Please return the lines of the records word for word, beginning at the line containing "Given: Open the Analyze menu from menu bar" and stopping after the line containing "pos(771,28)".

-- START DATA SUPPLIED --

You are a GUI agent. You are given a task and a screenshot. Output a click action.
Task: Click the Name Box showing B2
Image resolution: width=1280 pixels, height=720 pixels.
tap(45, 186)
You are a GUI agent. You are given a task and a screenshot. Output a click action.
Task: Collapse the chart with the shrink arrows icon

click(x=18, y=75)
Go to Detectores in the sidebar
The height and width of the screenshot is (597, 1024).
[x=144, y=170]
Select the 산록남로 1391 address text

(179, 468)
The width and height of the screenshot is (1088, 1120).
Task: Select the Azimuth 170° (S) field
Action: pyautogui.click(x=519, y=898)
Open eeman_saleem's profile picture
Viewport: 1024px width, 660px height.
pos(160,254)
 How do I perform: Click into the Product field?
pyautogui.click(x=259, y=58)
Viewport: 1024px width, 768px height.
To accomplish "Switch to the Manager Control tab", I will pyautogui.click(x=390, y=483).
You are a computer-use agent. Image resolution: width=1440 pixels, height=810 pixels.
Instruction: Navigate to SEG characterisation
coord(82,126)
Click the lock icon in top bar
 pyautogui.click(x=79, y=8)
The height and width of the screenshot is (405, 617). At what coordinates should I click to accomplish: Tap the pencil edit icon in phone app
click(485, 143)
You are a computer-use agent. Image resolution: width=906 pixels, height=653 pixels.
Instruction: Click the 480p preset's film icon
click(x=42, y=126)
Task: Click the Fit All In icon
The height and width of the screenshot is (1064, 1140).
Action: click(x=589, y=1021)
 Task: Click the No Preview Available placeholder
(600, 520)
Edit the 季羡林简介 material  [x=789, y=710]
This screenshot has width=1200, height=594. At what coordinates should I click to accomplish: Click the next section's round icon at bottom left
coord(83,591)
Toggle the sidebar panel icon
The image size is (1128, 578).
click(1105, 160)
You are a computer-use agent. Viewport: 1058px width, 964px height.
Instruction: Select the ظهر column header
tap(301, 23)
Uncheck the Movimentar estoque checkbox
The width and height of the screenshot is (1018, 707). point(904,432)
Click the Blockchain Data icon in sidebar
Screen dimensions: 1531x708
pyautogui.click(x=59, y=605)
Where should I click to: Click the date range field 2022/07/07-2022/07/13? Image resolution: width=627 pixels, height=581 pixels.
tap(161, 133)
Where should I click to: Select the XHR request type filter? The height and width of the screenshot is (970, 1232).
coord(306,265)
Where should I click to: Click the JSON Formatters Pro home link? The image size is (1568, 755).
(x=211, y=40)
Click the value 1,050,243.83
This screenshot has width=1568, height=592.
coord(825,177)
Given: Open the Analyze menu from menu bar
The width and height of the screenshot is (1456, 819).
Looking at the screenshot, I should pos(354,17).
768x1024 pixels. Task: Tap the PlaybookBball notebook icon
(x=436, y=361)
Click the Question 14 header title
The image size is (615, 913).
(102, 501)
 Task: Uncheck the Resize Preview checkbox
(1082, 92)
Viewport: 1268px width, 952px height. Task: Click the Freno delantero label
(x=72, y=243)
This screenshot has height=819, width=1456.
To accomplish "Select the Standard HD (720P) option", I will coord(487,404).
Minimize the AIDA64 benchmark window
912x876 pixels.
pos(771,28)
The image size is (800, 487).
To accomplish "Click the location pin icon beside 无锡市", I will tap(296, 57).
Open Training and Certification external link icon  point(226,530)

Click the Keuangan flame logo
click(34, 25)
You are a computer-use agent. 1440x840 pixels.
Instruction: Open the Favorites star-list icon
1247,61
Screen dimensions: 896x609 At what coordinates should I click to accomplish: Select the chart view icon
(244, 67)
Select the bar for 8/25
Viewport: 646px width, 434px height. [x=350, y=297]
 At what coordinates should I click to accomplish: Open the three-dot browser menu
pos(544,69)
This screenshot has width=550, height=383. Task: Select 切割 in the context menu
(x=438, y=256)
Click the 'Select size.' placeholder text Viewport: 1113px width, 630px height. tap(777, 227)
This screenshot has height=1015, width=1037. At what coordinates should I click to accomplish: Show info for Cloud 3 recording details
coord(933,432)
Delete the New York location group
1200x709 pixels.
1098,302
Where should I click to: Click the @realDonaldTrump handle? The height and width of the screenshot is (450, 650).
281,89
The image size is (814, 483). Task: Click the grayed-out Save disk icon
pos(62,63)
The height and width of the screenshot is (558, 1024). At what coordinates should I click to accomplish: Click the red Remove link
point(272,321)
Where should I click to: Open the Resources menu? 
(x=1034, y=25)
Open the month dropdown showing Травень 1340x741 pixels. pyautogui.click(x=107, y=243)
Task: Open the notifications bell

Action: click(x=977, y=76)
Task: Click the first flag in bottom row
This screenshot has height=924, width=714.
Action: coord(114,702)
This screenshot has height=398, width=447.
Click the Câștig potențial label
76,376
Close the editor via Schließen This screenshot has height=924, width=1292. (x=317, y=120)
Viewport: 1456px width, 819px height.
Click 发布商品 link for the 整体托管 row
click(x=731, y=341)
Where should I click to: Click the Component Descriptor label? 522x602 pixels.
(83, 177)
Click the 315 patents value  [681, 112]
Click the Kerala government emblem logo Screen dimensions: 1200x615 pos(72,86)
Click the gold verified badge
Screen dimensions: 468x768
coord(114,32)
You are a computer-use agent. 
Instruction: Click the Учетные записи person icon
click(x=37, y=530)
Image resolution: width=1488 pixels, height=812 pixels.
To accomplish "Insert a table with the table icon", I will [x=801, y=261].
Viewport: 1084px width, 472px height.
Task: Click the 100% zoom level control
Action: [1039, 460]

-- END DATA SUPPLIED --

> WRITTEN RESPONSE:
Given: Open the Analyze menu from menu bar
The width and height of the screenshot is (1456, 819).
Looking at the screenshot, I should pos(354,17).
768x1024 pixels. Task: Tap the PlaybookBball notebook icon
(x=436, y=361)
Click the Question 14 header title
The image size is (615, 913).
(102, 501)
 Task: Uncheck the Resize Preview checkbox
(1082, 92)
Viewport: 1268px width, 952px height. Task: Click the Freno delantero label
(x=72, y=243)
This screenshot has height=819, width=1456.
To accomplish "Select the Standard HD (720P) option", I will coord(487,404).
Minimize the AIDA64 benchmark window
912x876 pixels.
pos(771,28)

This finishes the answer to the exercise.